Especificamente, que é a prisão temporária, e mais propriamente a preventiva, senão um ato de força, de subjugação, de indução a uma eventual confissão/delação? Como se define senão como violência?

A violência se opõe à ética porque trata seres racionais e sensíveis, capazes de linguagem e de liberdade, como se objetos fossem. Ou seja, como irracionais, insensíveis, mudos, inertes ou passivos.[15]

O respeito à autonomia, definida legalmente como voluntariedade, requisito fundamental para a eficácia da delação premiada, é essencial para a garantia de direitos ao/à acusado/a e, consequentemente, de uma persecução penal séria. A análise do acordo de delação/colaboração premiada exige que se transponha o método inquisitivo, ancorado em uma jurisdição em sentido lato, mediante a qual requer-se a existência tão só de um juízo, qualquer que seja.

Não. Mais do que um juízo cujos olhos percorram a negociação em seu aspecto aparente, é preciso que se adentre a substância do requisito formal da voluntariedade como um pressuposto de verificação da existência do acordo, posto que este disso depende.

O juiz/a é um/a garantidor/a de um sistema que não pode compactuar com violações ou ameaças de lesão aos direitos fundamentais constitucionalmente consagrados. Não podendo permanecer num estado de inércia ou de indiferença ante um quadro como esse. De fato, como aponta Alberto Silva Franco, a/o magistrado/a deve manter com o Texto Constitucional “uma relação de intimidade: direta, imediata, completa”[16].

É a partir dessa compreensão do papel do/a juiz/a no Estado Democrático de Direito e, portanto, do reconhecimento de sua função de garantia dos direitos fundamentais inseridos ou decorrentes da Constituição, que se busca fundamento à legitimação da jurisdição e da independência do Poder Judiciário.[17] E é crendo neste papel, que entendo serem a voluntariedade e o cerceamento da liberdade conceitos que se excluem, e que reconhecer tal fato é a própria razão de ser da função jurisdicional em um Estado de Direito pretensamente democrático.


Notas e Referências:

[1] CASARA, Rubens. Processo Penal do Espetáculo: ensaios sobre o poder penal, a dogmática e o autoritarismo na sociedade brasileira. Florianópolis: Empório do Direito, 2015.

[2] FERRAJOLI, Luigi. Escritos Sobre Derecho Penal: nacimiento, evolución y estado actual del garantismo penal. Buenos Aires: Hamurabi, 2014.

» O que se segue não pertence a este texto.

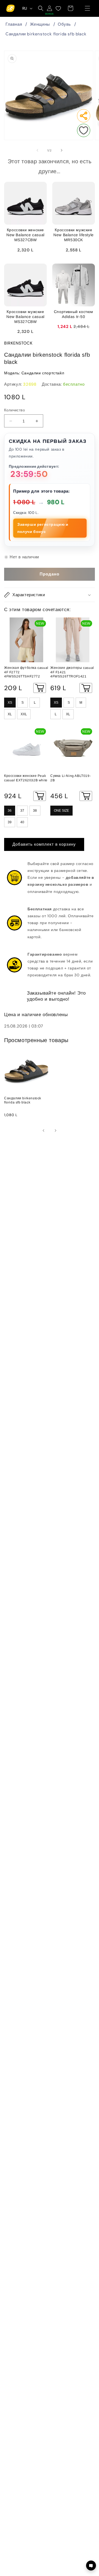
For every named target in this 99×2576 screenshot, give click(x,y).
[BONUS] (49, 8)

[3] MENDES, Soraia da Rosa. BARBOSA, Kássia Cristina de Sousa. Anotações sobre o Requisito da Voluntariedade e o Papel do/a Juiz/a em Acordos de Colaboração Premiada envolvendo Investigados/as e/ou Réus/és Presos/as Provisoriamente. In: MENDES, Soraia da Rosa. (org.) A Delação/Colaboração Premiada em Perspectiva. Brasília: IDP, 2016.

[4] O livro encontra-se em pré-venda disponível por vendas.vozes@gmail.com.

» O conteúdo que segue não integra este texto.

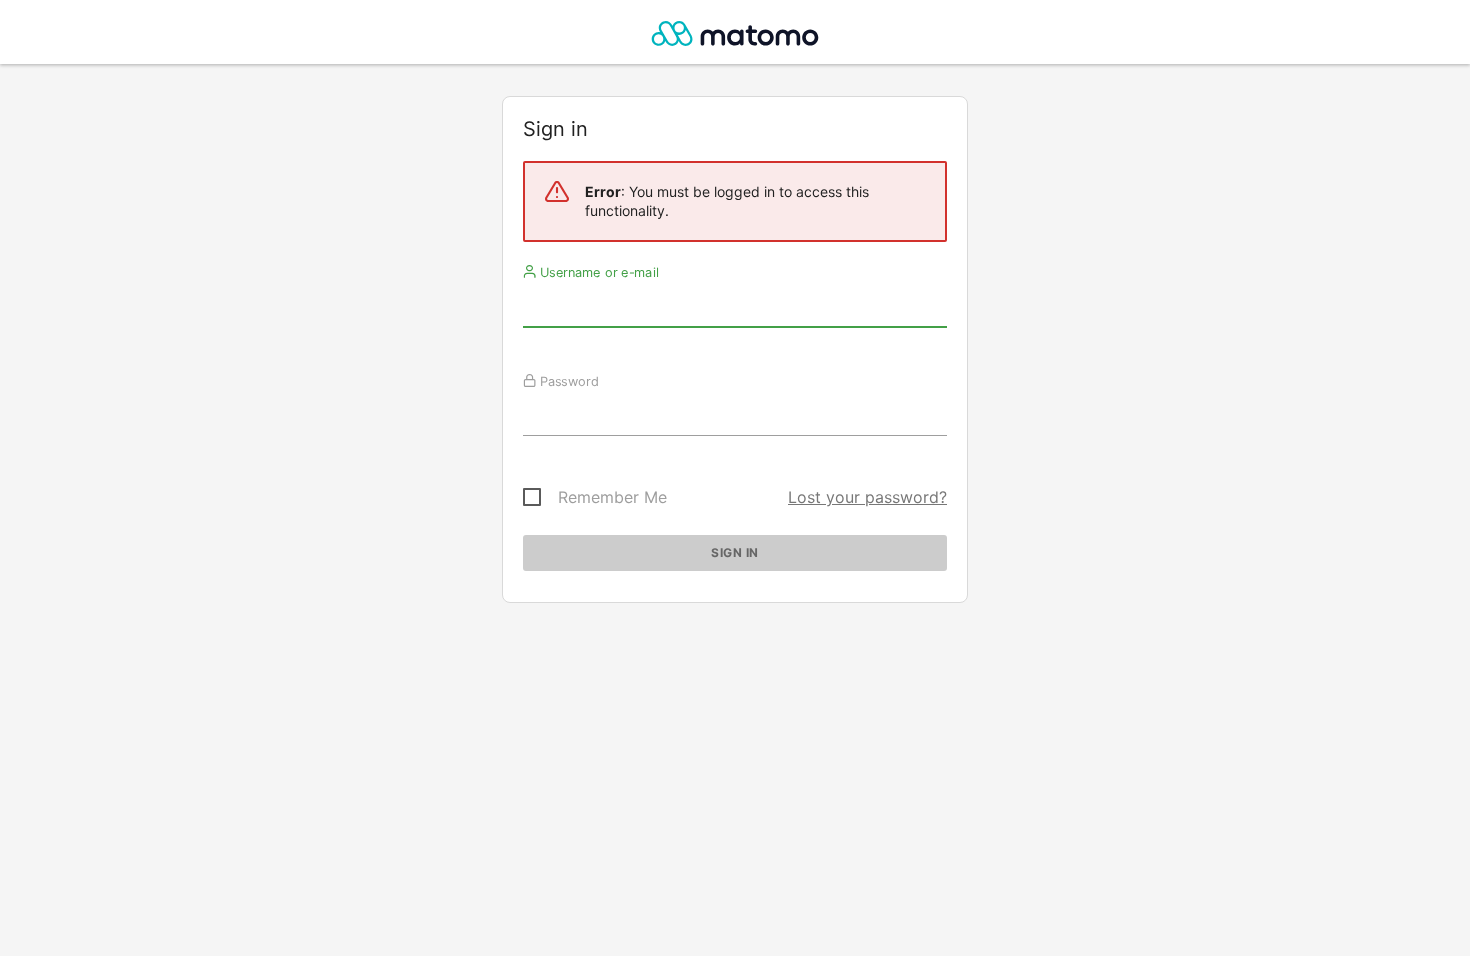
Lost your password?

[5] PAVARINI, Massimo. Punir os Inimigos: criminalidade, exclusão e insegurança. Curitiba: LedZe Editora, 2012. Pp. 147.

[6] Talvez cause estranheza (ou incômodo) a alguns dos/as leitores/as o uso que faço da barra para designar o gênero de atores e atrizes que integram diferentes lugares no processo penal (p. ex: juiz/a, delator/a etc). Me explico. Compreendo que a linguagem por si só não é sexista, mas o uso que fazemos dela pode ser na medida em que oculta o feminino (algo muito comum no mundo jurídico). Tenho defendido publicamente a necessidade de visibilização das mulheres em eventos, na doutrina e todos os demais espaços de poder, razão pela qual, reconhecendo eu, então, que língua é um reflexo da sociedade, e que ela é capaz de transmitir e reforçar os estereótipos, papéis e lugares considerados “certos” para homens e mulheres nesta mesma sociedade, minha opção será sempre a de fonética e esteticamente utilizar meus textos também como uma forma de provocação pela lembrança de que a desigualdade entre homens e mulheres insiste e persiste em pelo século XXI.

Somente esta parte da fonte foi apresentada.